The following adverse reactions are described below and elsewhere in the labeling:
- Photophobia and Blurred Vision
- Elevation in Blood Pressure
- Increased Adverse Drug Reaction Susceptibility with Certain Central Nervous System Conditions
The following adverse reactions have been identified following use of atropine sulfate ophthalmic solution. Because these reactions are reported voluntarily from a population of uncertain size, it is not always possible to reliably estimate their frequency or establish a causal relationship to drug exposure.
Ocular Adverse Reactions
Eye pain and stinging occurs upon instillation of atropine sulfate ophthalmic solution. Other commonly occurring adverse reactions include blurred vision, photophobia, superficial keratitis and decreased lacrimation. Allergic reactions such as papillary conjunctivitis, contact dermatitis, and eyelid edema may also occur less commonly.

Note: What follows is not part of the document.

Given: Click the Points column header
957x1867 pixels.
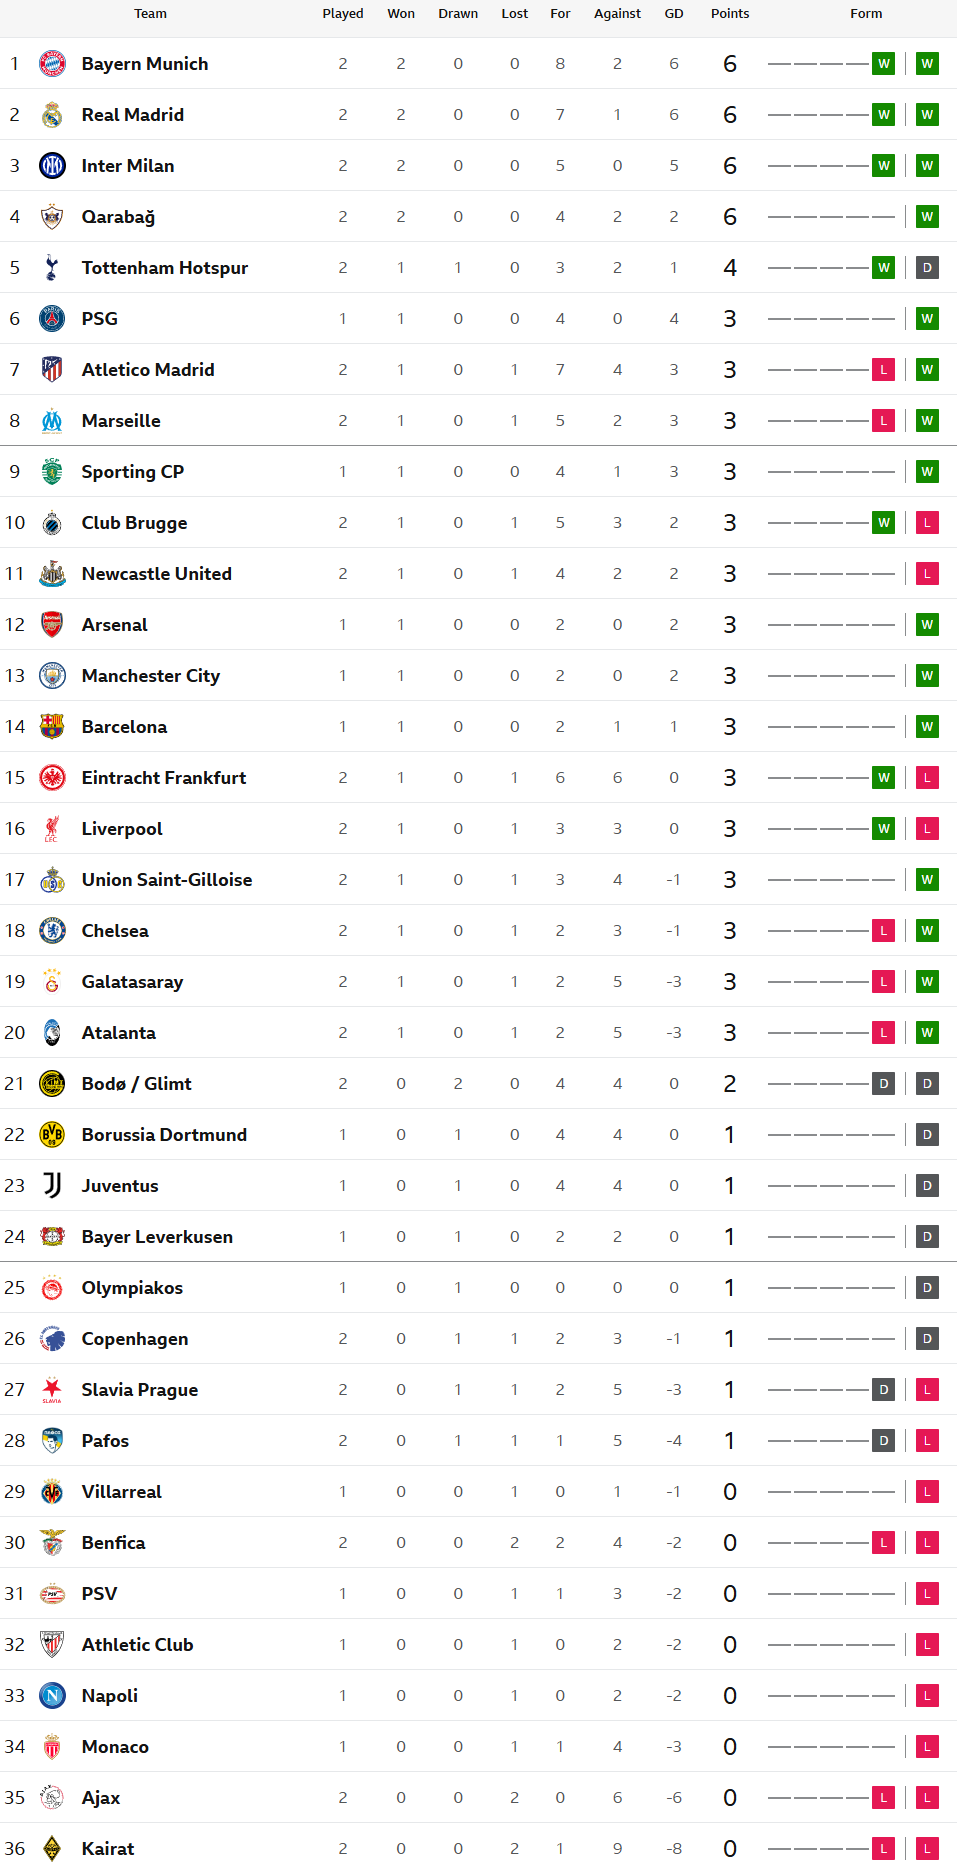Looking at the screenshot, I should click(x=730, y=14).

Systemic Adverse Reactions
Systemic effects of atropine are related to its anti-muscarinic activity. Systemic adverse events reported include dryness of skin, mouth, and throat from decreased secretions from mucus membranes; drowsiness; restlessness, irritability or delirium from stimulation of the central nervous system; tachycardia; flushed skin of the face and neck.

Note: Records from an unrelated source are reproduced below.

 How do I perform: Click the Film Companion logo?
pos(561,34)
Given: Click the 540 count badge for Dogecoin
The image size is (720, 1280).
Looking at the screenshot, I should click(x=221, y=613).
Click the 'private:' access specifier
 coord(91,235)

In the event of accidental ingestion or toxic overdosage with atropine sulfate ophthalmic solution supportive care may include a short acting barbiturate or diazepam as needed to control marked excitement and convulsions. Large doses for sedation should be avoided because central depressant action may coincide with the depression occurring late in atropine poisoning. Central stimulants are not recommended.

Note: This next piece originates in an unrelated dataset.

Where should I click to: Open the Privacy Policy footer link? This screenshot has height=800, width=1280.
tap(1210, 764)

Physostigmine, given by slow intravenous injection of 1 to 4 mg (0.5 to 1 mg in pediatric populations), rapidly abolishes delirium and coma caused by large doses of atropine. Since physostigmine is rapidly destroyed, the patient may again lapse into coma after one to two hours, and repeated doses may be required.
Artificial respiration with oxygen may be necessary. Cooling measures may be needed to help to reduce fever, especially in pediatric populations.
The fatal pediatric and adult doses of atropine are not known.
The onset of action after administration of ISOPTO Atropine 1% generally occurs in minutes with maximal effect seen in hours and the effect can last multiple days.
In a study of healthy subjects, after topical ocular administration of 30 μL of atropine sulfate ophthalmic solution, 1%, the mean (± SD) systemic bioavailability of l-hyoscyamine was reported to be approximately 64 ± 29% (range 19% to 95%) as compared to intravenous administration of atropine sulfate. The mean (± SD) time to maximum plasma concentration (Tmax) was approximately 28 ± 27 minutes (range 3 to 60 minutes), and the mean (±SD) peak plasma concentration (Cmax) of l-hyoscyamine was 288 ± 73 pg/mL. The mean (±SD) plasma half-life was reported to be approximately 2.5 ± 0.8 hours.
In a separate study of patients undergoing ocular surgery, after topical ocular administration of 40 μL of atropine sulfate ophthalmic solution, 1%, the mean (± SD) plasma Cmax of l-hyoscyamine was 860 ± 402 pg/mL.